The rajah or the injured person, such is his privilege, now cuts off the first piece of flesh, which he generally selects from the inner side of the forearm (this being esteemed the most delicate morsel), or from the cheek when sufficiently fat, holds it up triumphantly, and tastes some of the flowing blood, his eyes at the same time sparkling with delight. He then hurries to one of the fires that have been kindled close by to broil his piece of meat before swallowing it, while the whole troop falls upon the miserable wretch, who, hacked to pieces, and bleeding from a hundred wounds, in a few moments expires. The avidity with which they devour his quivering flesh, untouched by his shrieks and supplications, is the more to be wondered at as in other cases they show themselves susceptible of a tender pity for the sufferings of others. As if scenes like these were not sufficiently horrible, it has even been affirmed that the Battas eat their aged parents alive, but we hardly need the authority of Dr.

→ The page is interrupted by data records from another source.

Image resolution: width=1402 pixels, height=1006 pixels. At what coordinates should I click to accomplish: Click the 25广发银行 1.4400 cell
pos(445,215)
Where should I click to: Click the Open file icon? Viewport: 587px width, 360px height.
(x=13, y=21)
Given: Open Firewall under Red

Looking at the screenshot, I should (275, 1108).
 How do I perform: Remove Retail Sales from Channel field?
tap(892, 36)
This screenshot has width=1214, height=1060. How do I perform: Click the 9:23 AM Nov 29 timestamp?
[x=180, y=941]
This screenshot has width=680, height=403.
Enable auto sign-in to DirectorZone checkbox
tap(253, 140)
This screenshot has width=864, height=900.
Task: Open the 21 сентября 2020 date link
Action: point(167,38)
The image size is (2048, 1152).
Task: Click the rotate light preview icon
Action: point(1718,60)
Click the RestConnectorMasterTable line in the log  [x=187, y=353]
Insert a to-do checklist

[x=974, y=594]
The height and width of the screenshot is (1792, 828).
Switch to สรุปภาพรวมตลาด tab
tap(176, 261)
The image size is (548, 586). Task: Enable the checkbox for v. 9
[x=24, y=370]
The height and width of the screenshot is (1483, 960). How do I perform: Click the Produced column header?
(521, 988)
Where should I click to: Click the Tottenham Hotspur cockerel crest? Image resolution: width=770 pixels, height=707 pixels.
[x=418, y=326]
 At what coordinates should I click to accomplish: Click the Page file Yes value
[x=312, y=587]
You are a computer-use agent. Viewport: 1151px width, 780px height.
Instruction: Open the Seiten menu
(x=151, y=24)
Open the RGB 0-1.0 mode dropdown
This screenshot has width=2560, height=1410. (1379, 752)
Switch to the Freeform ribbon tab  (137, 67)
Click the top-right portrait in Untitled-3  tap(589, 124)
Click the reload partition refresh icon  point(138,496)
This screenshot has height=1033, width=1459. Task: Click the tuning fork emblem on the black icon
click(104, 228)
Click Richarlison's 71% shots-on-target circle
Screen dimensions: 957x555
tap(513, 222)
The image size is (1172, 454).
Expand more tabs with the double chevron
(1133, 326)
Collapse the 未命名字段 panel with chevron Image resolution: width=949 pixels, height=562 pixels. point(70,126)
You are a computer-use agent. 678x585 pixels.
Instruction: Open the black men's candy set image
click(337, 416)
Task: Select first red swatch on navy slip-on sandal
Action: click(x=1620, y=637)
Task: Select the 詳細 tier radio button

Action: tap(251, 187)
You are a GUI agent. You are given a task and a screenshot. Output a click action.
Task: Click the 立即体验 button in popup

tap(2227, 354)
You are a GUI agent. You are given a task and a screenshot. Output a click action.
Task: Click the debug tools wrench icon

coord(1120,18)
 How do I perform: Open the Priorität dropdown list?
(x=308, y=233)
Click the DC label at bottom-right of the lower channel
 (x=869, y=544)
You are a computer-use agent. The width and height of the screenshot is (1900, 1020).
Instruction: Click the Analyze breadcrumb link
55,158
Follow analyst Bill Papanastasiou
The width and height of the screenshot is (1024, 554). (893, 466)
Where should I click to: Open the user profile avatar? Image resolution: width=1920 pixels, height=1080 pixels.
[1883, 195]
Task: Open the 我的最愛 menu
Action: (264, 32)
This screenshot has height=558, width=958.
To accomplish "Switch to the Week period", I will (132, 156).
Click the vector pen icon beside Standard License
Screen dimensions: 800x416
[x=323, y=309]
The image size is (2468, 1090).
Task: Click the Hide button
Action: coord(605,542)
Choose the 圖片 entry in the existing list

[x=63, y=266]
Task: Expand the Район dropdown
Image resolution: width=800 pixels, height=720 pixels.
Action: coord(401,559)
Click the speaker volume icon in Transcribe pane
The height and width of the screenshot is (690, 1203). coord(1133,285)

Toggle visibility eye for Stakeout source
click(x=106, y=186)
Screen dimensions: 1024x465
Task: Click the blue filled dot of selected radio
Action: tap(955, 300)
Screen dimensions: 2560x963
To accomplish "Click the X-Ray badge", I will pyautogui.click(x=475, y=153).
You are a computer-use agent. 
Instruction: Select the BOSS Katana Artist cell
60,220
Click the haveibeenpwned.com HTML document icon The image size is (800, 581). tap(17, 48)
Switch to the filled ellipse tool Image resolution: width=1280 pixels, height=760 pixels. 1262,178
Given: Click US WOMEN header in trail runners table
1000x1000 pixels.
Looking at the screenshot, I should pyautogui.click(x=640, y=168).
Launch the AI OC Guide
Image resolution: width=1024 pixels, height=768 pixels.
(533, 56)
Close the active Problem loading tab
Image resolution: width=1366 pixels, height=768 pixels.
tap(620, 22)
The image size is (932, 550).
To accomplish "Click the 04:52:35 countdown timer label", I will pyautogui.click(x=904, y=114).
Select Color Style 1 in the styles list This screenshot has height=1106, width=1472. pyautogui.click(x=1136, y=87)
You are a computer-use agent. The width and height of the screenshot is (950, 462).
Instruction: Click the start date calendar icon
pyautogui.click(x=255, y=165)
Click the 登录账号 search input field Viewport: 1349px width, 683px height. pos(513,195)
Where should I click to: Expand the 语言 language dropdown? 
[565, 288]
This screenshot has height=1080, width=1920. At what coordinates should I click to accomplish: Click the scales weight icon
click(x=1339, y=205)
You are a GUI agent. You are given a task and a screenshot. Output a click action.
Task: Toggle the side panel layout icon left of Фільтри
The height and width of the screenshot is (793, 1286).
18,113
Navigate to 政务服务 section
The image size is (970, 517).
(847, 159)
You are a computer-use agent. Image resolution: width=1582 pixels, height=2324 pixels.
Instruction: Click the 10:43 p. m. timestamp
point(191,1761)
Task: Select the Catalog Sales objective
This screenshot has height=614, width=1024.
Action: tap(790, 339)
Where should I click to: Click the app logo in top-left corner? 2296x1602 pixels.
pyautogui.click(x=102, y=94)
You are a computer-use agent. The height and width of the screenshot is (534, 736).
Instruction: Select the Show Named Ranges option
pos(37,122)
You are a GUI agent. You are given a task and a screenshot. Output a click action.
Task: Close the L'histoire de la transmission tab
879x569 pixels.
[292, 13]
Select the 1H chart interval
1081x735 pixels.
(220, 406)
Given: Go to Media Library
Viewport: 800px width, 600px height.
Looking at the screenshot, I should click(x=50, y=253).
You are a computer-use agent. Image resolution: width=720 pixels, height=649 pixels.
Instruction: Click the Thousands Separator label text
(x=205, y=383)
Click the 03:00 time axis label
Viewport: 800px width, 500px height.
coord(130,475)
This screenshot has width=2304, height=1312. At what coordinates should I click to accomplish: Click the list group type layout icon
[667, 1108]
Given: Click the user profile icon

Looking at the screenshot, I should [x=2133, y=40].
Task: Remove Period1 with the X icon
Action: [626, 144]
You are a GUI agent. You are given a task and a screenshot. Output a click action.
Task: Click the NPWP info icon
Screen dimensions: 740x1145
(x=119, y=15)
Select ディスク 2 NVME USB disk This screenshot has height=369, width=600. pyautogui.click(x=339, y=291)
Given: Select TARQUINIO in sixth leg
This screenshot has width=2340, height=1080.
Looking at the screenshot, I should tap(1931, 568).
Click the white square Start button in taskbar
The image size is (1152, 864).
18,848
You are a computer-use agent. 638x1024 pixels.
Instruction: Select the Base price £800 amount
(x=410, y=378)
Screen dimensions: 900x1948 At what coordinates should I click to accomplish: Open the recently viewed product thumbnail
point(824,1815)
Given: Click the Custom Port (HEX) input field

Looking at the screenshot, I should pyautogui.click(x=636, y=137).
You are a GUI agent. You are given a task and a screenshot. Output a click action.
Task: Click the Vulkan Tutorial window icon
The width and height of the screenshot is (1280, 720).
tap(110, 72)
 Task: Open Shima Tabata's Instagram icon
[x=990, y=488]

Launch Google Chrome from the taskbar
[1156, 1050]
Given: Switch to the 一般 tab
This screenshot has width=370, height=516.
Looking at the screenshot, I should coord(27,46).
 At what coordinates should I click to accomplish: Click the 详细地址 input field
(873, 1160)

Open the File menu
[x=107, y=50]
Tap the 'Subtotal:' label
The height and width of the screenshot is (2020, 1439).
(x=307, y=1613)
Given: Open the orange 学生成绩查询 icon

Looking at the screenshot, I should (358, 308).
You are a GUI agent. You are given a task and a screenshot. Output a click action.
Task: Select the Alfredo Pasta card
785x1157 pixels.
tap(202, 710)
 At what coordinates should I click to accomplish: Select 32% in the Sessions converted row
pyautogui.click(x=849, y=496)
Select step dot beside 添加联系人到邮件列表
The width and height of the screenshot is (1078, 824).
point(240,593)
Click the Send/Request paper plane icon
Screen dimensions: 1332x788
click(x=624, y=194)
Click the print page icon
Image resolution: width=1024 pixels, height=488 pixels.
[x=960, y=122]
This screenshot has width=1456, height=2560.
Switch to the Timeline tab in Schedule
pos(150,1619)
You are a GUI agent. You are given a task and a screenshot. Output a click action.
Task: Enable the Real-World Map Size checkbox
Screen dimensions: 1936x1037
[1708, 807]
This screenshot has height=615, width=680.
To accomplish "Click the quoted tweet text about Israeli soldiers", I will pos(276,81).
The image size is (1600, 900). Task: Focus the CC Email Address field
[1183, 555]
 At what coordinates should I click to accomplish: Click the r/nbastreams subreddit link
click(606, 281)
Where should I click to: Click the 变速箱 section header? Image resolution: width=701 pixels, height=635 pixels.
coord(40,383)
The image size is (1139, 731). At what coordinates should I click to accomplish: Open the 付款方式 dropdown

Junghuhn, who, during a residence of two years among the Battas, only heard of three cases of public cannibalism, that this report has no foundation in truth. So much, however, is certain, that this singular people have a great liking for human flesh, and in all cases where a simple execution takes place seize the opportunity of quietly carrying home some favourite joint.
The Battas have no priests, no temples, no idols.[23] They believe in a number of evil spirits, or Begus, who have their seat in the various diseases of the human body, and in a few good spirits, or Sumongot, the immortal souls of great forefathers, who reside on the high mountain tops. The souls only of such persons as die of a violent death ascend into the invisible land of immortality, and this may be some consolation to the poor wretches whom they horribly cut up at their cannibal feasts, while all persons dying of illness are considered as having fallen into the power of the Begus, and as totally annihilated. They have no idea of a Supreme Being, and their only religious ceremony, if such it may be called, is that on festival occasions they scatter rice to the four quarters of the wind, in order to propitiate the Begus.